On 4/12/2016 4:36 PM, Martin Kletzander wrote:
On Tue, Apr 12, 2016 at 10:29:29PM +0200, Martin Kletzander wrote:
> On Tue, Apr 12, 2016 at 03:55:45PM -0400, TomK wrote:
>> On 4/12/2016 3:40 PM, Martin Kletzander wrote:
>>> [ I would be way easier to reply if you didn't top-post ]
>>>
>>> On Tue, Apr 12, 2016 at 12:07:50PM -0400, TomK wrote:
>>>> On 4/12/2016 11:45 AM, John Ferlan wrote:
>>>>> What got my attention was the error message "initializing FS
storage
>>>>> file" with the "file:" prefix to the name and
9869:9869 as the
>>>>> uid:gid
>>>>> trying to access the file (I assume that's oneadmin:oneadmin on
your
>>>>> system).
>>>>>
>>>
>>> I totally missed this. So the only thing that popped on my mind
>>> now was
>>> checking the whole path:
>>>
>>> ls -ld /var{,/lib{,/one{,/datastores{,/0{,/38{,/disk.1}}}}}}
>>>
>>> You can also run it as root and oneadmin, however after reading
>>> through
>>> all the info again, I don't think that'll help.
>>>
>> I top post by default in thunderbird and we have same setup at work
>> with
>> M$ LookOut. Old habits are to blame I guess. I'll try to reply like
>> this instead. But yeah it's terrible for mailing lists to top post.

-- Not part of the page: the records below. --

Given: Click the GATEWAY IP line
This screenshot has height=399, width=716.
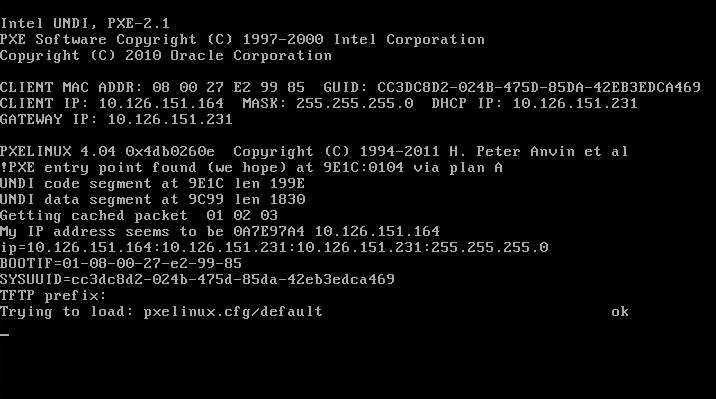Looking at the screenshot, I should pos(116,119).
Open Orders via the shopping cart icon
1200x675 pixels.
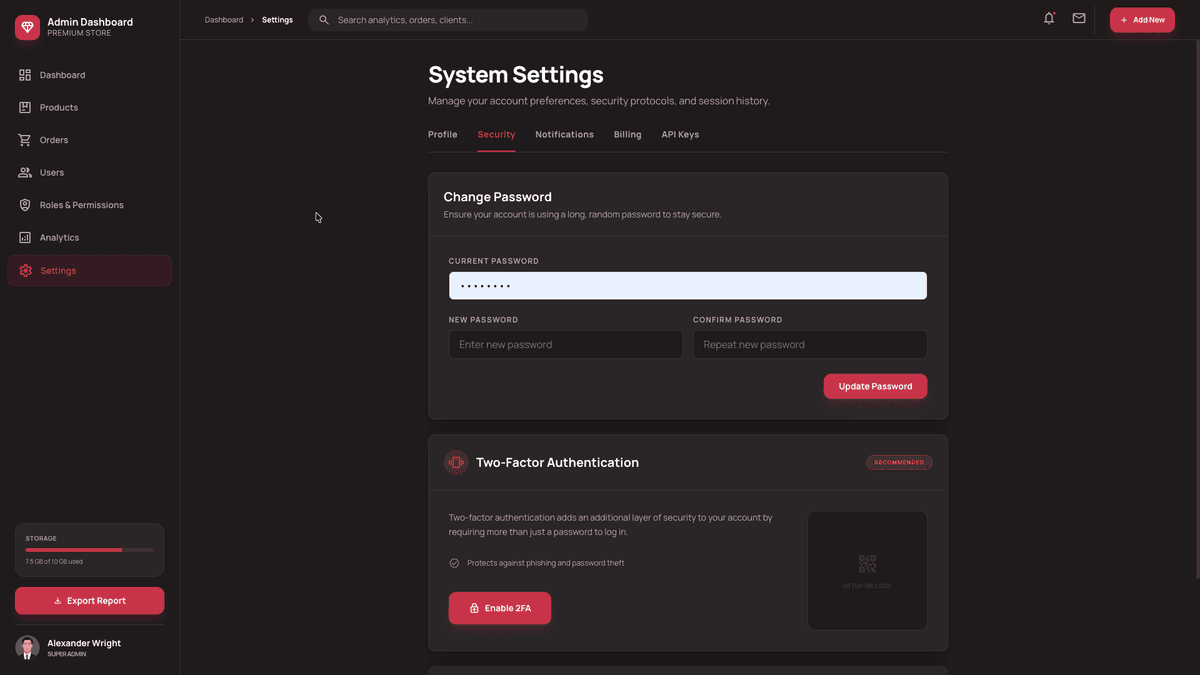[x=23, y=140]
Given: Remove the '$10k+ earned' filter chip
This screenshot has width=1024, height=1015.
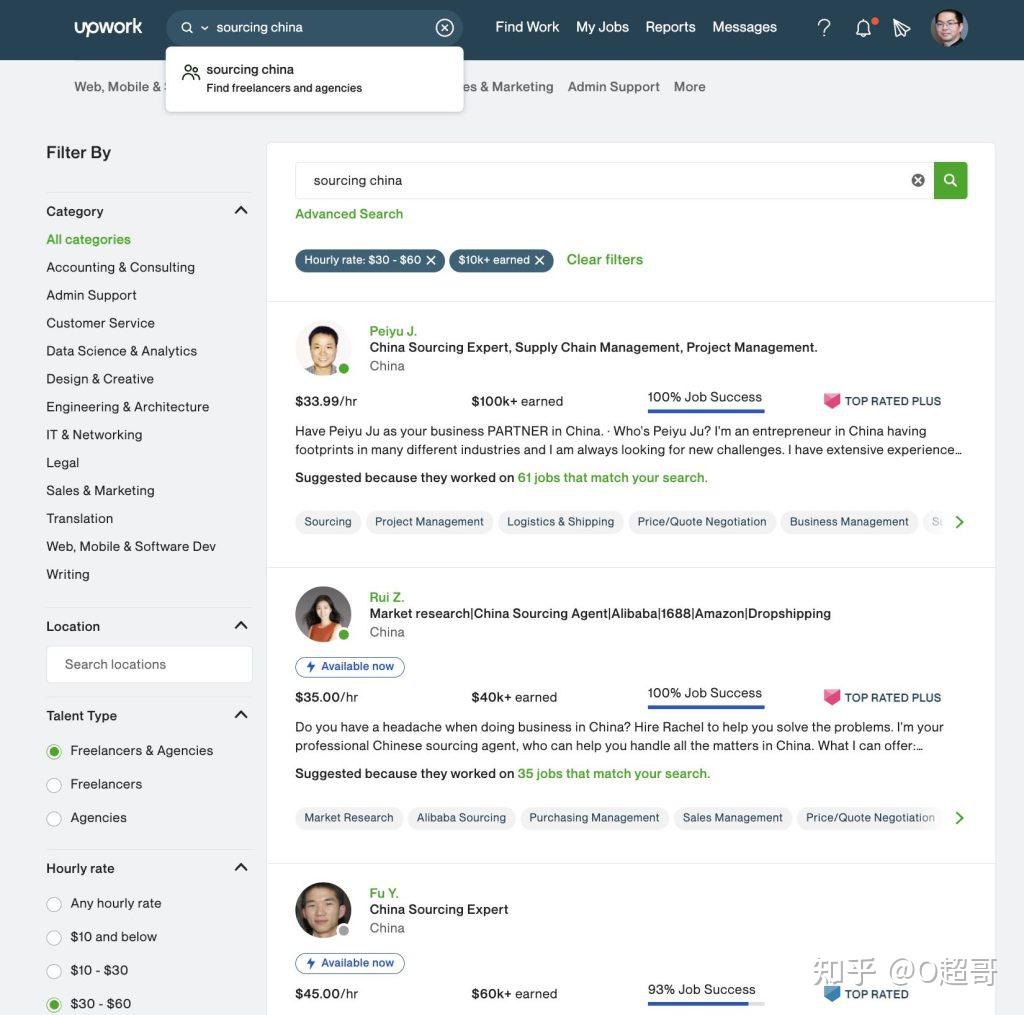Looking at the screenshot, I should click(538, 260).
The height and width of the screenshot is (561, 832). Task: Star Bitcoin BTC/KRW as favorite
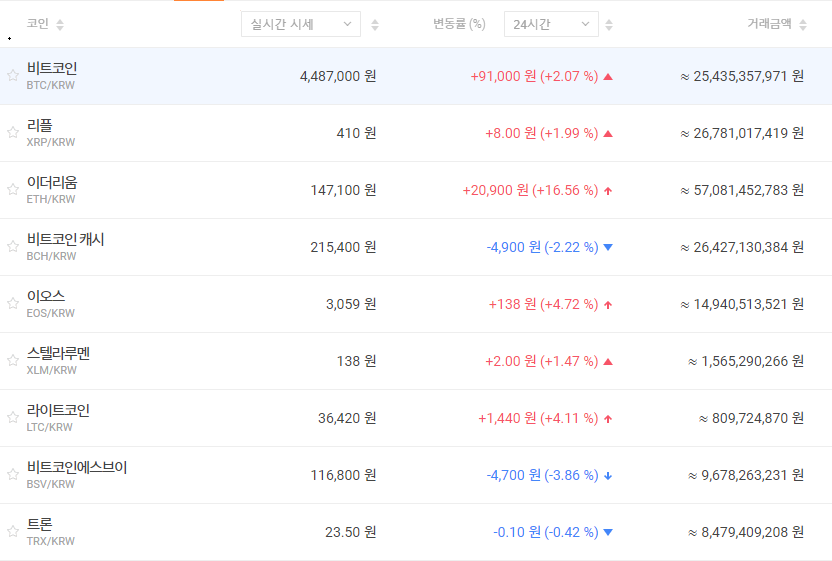point(13,76)
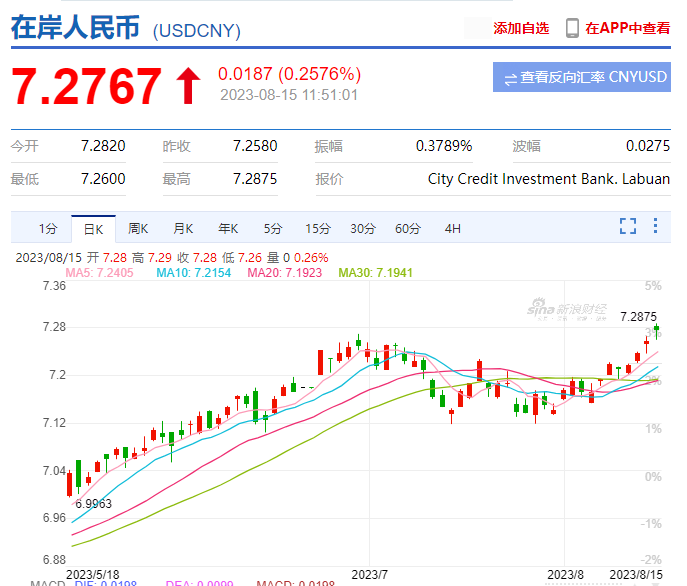This screenshot has height=586, width=687.
Task: Click the 在APP中查看 link
Action: [x=627, y=28]
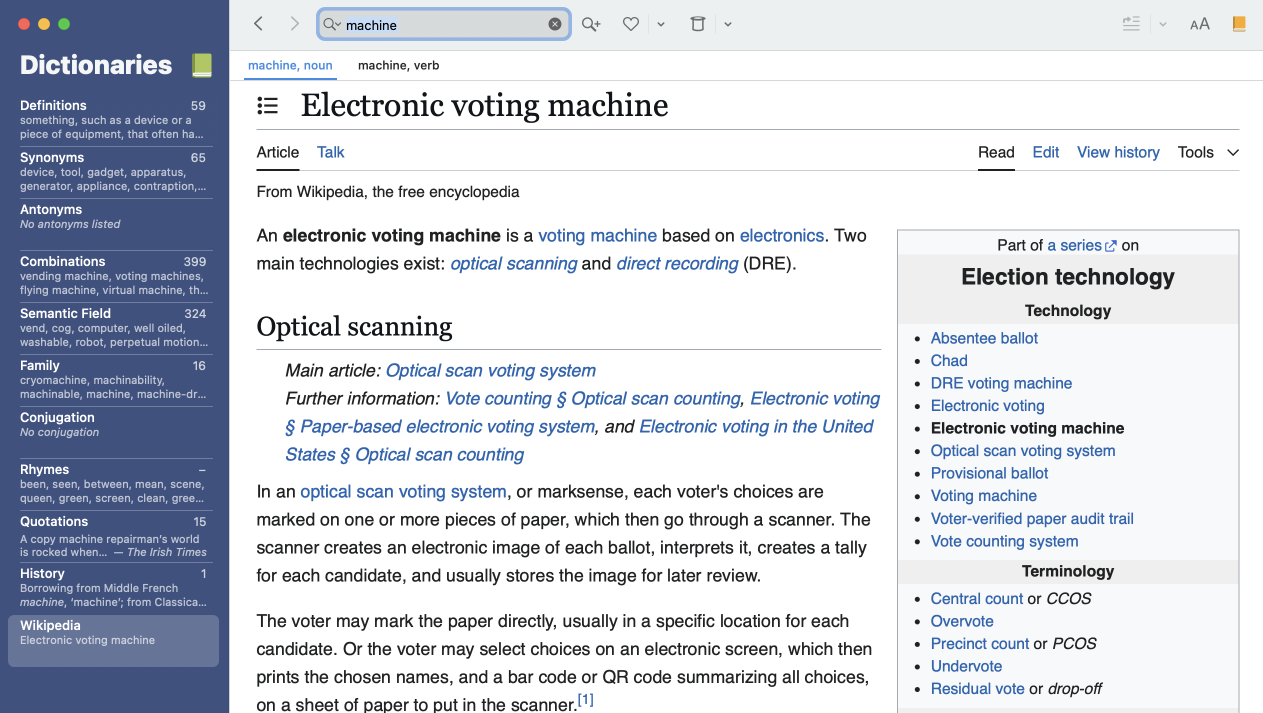
Task: Click the font size AA icon
Action: (1199, 24)
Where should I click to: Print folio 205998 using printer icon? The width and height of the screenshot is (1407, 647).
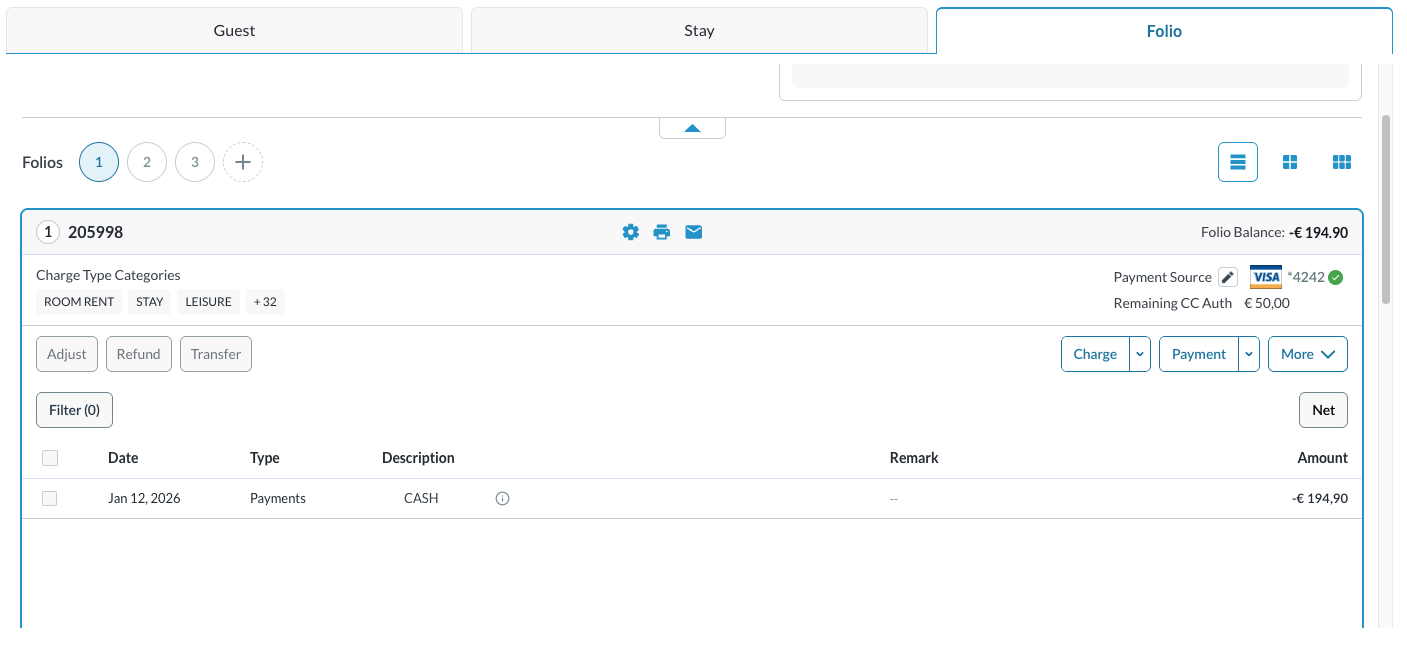662,231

>> Here's the output and thanks again:
>>
>> [oneadmin@mdskvm-p01 ~]$ ls -ld
>> /var{,/lib{,/one{,/datastores{,/0{,/38{,/disk.1}}}}}}
>> drwxr-xr-x. 21 root root 4096 Apr 11 07:10 /var
>> drwxr-xr-x. 45 root root 4096 Apr 12 07:58 /var/lib
>> drwxr-x--- 12 oneadmin oneadmin 4096 Apr 12 15:50 /var/lib/one
>
> Look ^^, maybe for a quick workaround you could try doing:
>
> chmod o+rx /var/lib/one
>
Actually, o+x ought to be enough.
> Let me know if that does the trick (at least for now).
>
>> drwxrwxr-x 6 oneadmin oneadmin 46 Mar 31 02:44
>> /var/lib/one/datastores
>> drwxrwxr-x 6 oneadmin oneadmin 42 Apr 5 00:20
>> /var/lib/one/datastores/0
>> drwxrwxr-x 2 oneadmin oneadmin 68 Apr 5 00:20
>> /var/lib/one/datastores/0/38
>> -rw-r--r-- 1 oneadmin oneadmin 372736 Apr 5 00:20
>> /var/lib/one/datastores/0/38/disk.1
>> [oneadmin@mdskvm-p01 ~]$
>>
>> That's the default setting but I think I see what you're getting at
>> that
>> permissions get inherited?
>>
>
> No, I just think you need eXecute on all parent directories. That
> shouldn't hinder your security and could help.
>
>> Cheers,
>> Tom K.
>>
-------------------------------------------------------------------------------------
>>
>>
>>
>> Living on earth is expensive, but it includes a free trip around the
>> sun.
>>
> --
> libvir-list mailing list
> libvir-list(a)redhat.com
> https://www.redhat.com/mailman/listinfo/libvir-list
_______________________________________________
libvirt-users mailing list
libvirt-users(a)redhat.com
https://www.redhat.com/mailman/listinfo/libvirt-users
The execute permissions did the trick to allow creation. So that's
good. There's still the write and I'm thinking you intend this as a
workaround since oneadmin should be able to write in there with other
being --- . The auto deployment of cloud virtuals would still fail then
when writes are attempted.
[oneadmin@mdskvm-p01 ~]$ virsh -d 1 --connect qemu:///system create
/var/lib/one//datastores/0/38/deployment.0
create: file(optdata): /var/lib/one//datastores/0/38/deployment.0
Domain one-38 created from /var/lib/one//datastores/0/38/deployment.0
[oneadmin@mdskvm-p01 ~]$
Now should this work without any permissions on other for the
unprivileged user oneadmin? Thinking Yes per John Forlan's reply?
[oneadmin@mdskvm-p01 0]$ virsh -d 1 --connect qemu:///system create
/var/lib/one//datastores/0/24/deployment.0
create: file(optdata): /var/lib/one//datastores/0/24/deployment.0
error: Failed to create domain from
/var/lib/one//datastores/0/24/deployment.0
error: can't canonicalize path '/var/lib/one//datastores/0/24/disk.1':
Permission denied
[oneadmin@mdskvm-p01 0]$
Cheers,
Tom K.
-------------------------------------------------------------------------------------
Living on earth is expensive, but it includes a free trip around the sun.